• Problem to work on
Every line below should be repeated exactly.

• Data for review
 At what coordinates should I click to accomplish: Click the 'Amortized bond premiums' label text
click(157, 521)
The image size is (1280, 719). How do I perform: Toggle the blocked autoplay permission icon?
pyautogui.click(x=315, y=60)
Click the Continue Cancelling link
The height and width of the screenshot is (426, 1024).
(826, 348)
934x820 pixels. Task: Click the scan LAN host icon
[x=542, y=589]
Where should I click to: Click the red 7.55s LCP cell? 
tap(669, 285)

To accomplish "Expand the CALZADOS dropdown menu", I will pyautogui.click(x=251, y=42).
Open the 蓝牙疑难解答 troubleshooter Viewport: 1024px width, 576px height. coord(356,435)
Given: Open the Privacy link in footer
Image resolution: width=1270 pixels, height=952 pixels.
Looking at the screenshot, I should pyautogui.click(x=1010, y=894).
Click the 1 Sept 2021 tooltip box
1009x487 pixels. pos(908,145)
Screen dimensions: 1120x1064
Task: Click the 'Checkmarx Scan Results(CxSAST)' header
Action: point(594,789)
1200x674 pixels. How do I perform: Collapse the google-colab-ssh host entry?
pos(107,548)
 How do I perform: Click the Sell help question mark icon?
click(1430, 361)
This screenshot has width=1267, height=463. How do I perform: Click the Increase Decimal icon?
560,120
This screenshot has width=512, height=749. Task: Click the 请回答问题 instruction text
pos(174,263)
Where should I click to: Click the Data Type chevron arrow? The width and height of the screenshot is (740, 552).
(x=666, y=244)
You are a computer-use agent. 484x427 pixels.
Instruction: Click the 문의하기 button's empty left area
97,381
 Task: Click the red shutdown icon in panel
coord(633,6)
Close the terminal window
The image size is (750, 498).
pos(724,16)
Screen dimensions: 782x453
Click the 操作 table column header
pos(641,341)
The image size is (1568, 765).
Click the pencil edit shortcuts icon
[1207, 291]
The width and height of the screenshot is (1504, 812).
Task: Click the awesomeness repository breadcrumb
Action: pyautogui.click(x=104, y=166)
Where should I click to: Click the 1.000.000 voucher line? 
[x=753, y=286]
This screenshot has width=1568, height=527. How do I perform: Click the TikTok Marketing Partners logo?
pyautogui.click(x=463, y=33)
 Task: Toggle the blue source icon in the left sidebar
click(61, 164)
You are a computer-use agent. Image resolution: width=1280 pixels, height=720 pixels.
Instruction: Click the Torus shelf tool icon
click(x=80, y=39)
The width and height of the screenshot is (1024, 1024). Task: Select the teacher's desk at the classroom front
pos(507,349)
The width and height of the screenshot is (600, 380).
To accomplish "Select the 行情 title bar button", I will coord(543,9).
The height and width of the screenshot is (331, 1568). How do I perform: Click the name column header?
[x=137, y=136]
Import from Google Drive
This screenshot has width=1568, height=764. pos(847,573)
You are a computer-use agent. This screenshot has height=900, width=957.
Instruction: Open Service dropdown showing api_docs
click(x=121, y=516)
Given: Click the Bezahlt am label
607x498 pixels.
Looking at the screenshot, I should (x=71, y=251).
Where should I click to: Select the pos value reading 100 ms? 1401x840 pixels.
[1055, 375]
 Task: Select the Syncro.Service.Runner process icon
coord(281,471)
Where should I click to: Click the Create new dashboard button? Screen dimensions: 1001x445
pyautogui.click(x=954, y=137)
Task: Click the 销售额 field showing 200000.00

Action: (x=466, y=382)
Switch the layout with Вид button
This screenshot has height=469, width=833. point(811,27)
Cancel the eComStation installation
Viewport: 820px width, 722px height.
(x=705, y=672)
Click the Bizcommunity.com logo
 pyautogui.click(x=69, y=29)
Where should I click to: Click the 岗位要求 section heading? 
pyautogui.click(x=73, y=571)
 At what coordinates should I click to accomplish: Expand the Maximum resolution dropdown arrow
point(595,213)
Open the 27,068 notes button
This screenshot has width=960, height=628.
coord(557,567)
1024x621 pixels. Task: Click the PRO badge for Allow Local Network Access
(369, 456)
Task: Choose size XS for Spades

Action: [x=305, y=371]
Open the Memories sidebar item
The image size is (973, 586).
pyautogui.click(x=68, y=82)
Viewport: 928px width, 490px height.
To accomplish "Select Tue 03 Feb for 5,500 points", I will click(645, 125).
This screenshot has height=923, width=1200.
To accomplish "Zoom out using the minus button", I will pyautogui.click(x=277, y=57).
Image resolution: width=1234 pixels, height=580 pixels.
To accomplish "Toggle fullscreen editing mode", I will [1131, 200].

• Finished exercise
 At what coordinates should I click to accomplish: Click the 'Amortized bond premiums' label text
click(157, 521)
The image size is (1280, 719). How do I perform: Toggle the blocked autoplay permission icon?
pyautogui.click(x=315, y=60)
Click the Continue Cancelling link
The height and width of the screenshot is (426, 1024).
(826, 348)
934x820 pixels. Task: Click the scan LAN host icon
[x=542, y=589]
Where should I click to: Click the red 7.55s LCP cell? 
tap(669, 285)

To accomplish "Expand the CALZADOS dropdown menu", I will pyautogui.click(x=251, y=42).
Open the 蓝牙疑难解答 troubleshooter Viewport: 1024px width, 576px height. coord(356,435)
Given: Open the Privacy link in footer
Image resolution: width=1270 pixels, height=952 pixels.
Looking at the screenshot, I should pyautogui.click(x=1010, y=894).
Click the 1 Sept 2021 tooltip box
1009x487 pixels. pos(908,145)
Screen dimensions: 1120x1064
Task: Click the 'Checkmarx Scan Results(CxSAST)' header
Action: point(594,789)
1200x674 pixels. How do I perform: Collapse the google-colab-ssh host entry?
pos(107,548)
 How do I perform: Click the Sell help question mark icon?
click(1430, 361)
This screenshot has width=1267, height=463. How do I perform: Click the Increase Decimal icon?
560,120
This screenshot has width=512, height=749. Task: Click the 请回答问题 instruction text
pos(174,263)
Where should I click to: Click the Data Type chevron arrow? The width and height of the screenshot is (740, 552).
(x=666, y=244)
You are a computer-use agent. 484x427 pixels.
Instruction: Click the 문의하기 button's empty left area
97,381
 Task: Click the red shutdown icon in panel
coord(633,6)
Close the terminal window
The image size is (750, 498).
pos(724,16)
Screen dimensions: 782x453
Click the 操作 table column header
pos(641,341)
The image size is (1568, 765).
Click the pencil edit shortcuts icon
[1207, 291]
The width and height of the screenshot is (1504, 812).
Task: Click the awesomeness repository breadcrumb
Action: pyautogui.click(x=104, y=166)
Where should I click to: Click the 1.000.000 voucher line? 
[x=753, y=286]
This screenshot has width=1568, height=527. How do I perform: Click the TikTok Marketing Partners logo?
pyautogui.click(x=463, y=33)
 Task: Toggle the blue source icon in the left sidebar
click(61, 164)
You are a computer-use agent. Image resolution: width=1280 pixels, height=720 pixels.
Instruction: Click the Torus shelf tool icon
click(x=80, y=39)
The width and height of the screenshot is (1024, 1024). Task: Select the teacher's desk at the classroom front
pos(507,349)
The width and height of the screenshot is (600, 380).
To accomplish "Select the 行情 title bar button", I will coord(543,9).
The height and width of the screenshot is (331, 1568). How do I perform: Click the name column header?
[x=137, y=136]
Import from Google Drive
This screenshot has width=1568, height=764. pos(847,573)
You are a computer-use agent. This screenshot has height=900, width=957.
Instruction: Open Service dropdown showing api_docs
click(x=121, y=516)
Given: Click the Bezahlt am label
607x498 pixels.
Looking at the screenshot, I should (x=71, y=251).
Where should I click to: Select the pos value reading 100 ms? 1401x840 pixels.
[1055, 375]
 Task: Select the Syncro.Service.Runner process icon
coord(281,471)
Where should I click to: Click the Create new dashboard button? Screen dimensions: 1001x445
pyautogui.click(x=954, y=137)
Task: Click the 销售额 field showing 200000.00

Action: (x=466, y=382)
Switch the layout with Вид button
This screenshot has height=469, width=833. point(811,27)
Cancel the eComStation installation
Viewport: 820px width, 722px height.
(x=705, y=672)
Click the Bizcommunity.com logo
 pyautogui.click(x=69, y=29)
Where should I click to: Click the 岗位要求 section heading? 
pyautogui.click(x=73, y=571)
 At what coordinates should I click to accomplish: Expand the Maximum resolution dropdown arrow
point(595,213)
Open the 27,068 notes button
This screenshot has width=960, height=628.
coord(557,567)
1024x621 pixels. Task: Click the PRO badge for Allow Local Network Access
(369, 456)
Task: Choose size XS for Spades

Action: [x=305, y=371]
Open the Memories sidebar item
The image size is (973, 586).
pyautogui.click(x=68, y=82)
Viewport: 928px width, 490px height.
To accomplish "Select Tue 03 Feb for 5,500 points", I will click(645, 125).
This screenshot has height=923, width=1200.
To accomplish "Zoom out using the minus button", I will pyautogui.click(x=277, y=57).
Image resolution: width=1234 pixels, height=580 pixels.
To accomplish "Toggle fullscreen editing mode", I will [1131, 200].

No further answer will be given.